What to produce:
Which lines have the string "height"? Copy all of them from the entries below.

Working data:
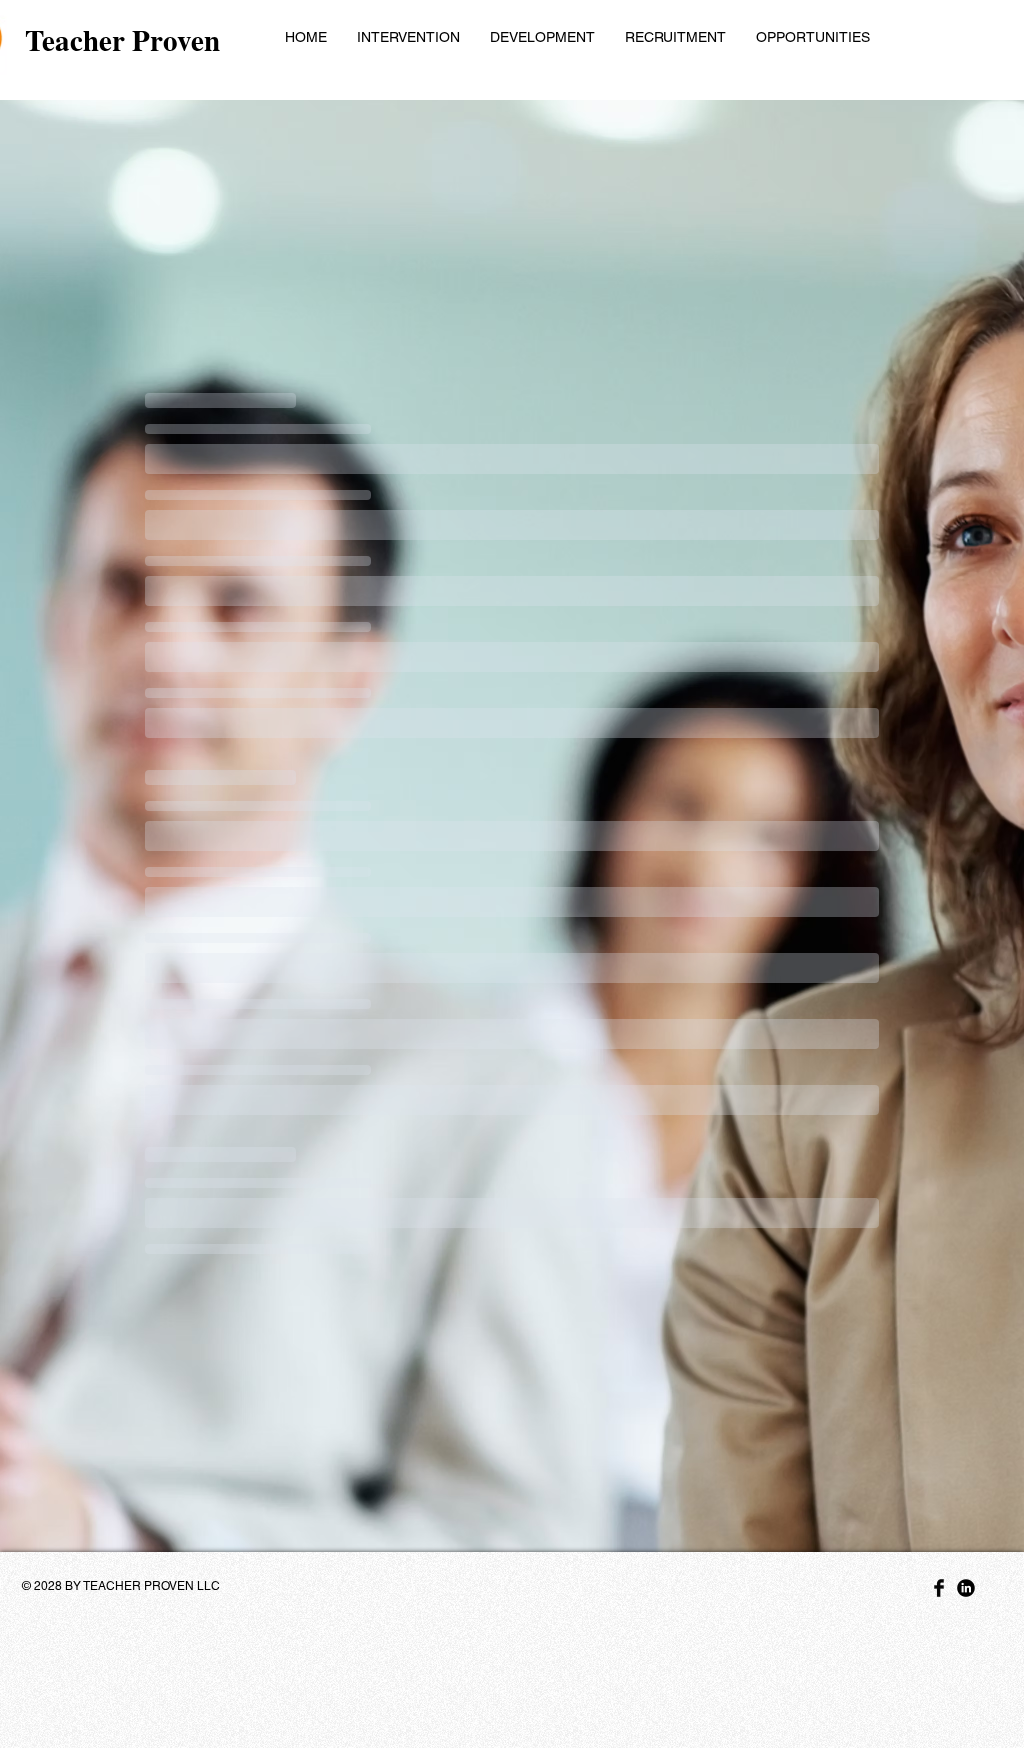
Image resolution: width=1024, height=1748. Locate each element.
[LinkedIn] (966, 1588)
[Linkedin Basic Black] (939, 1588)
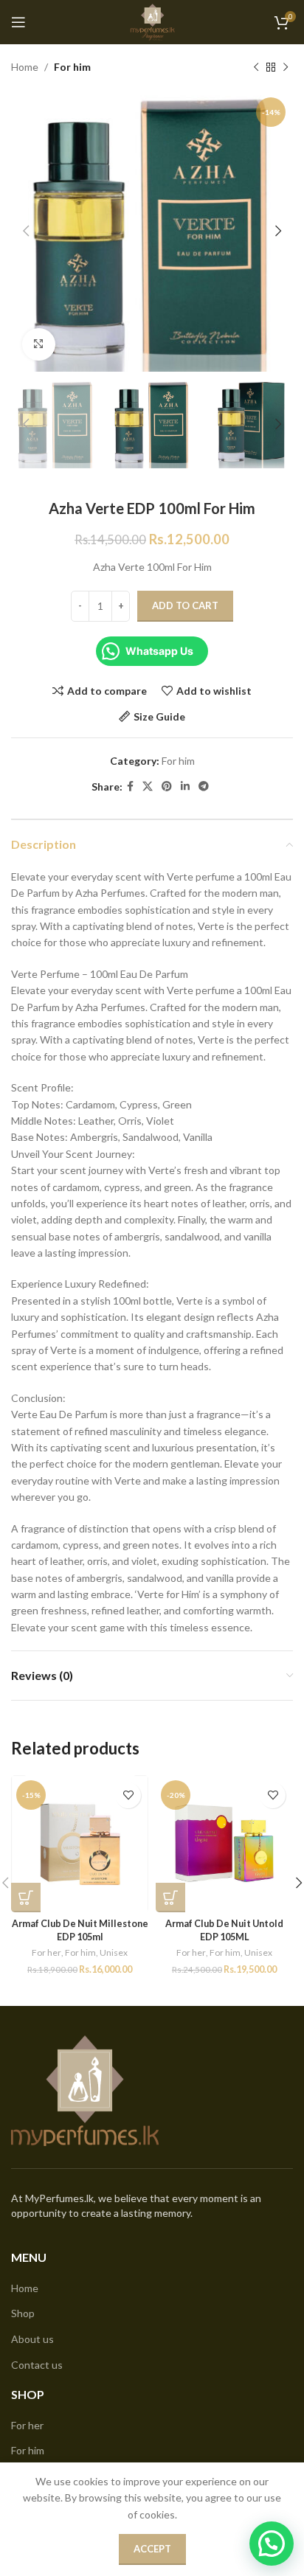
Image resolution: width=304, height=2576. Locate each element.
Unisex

Response area:
Image resolution: width=1024, height=1748. Locate each element.
Image resolution: width=304, height=2576. Locate each element.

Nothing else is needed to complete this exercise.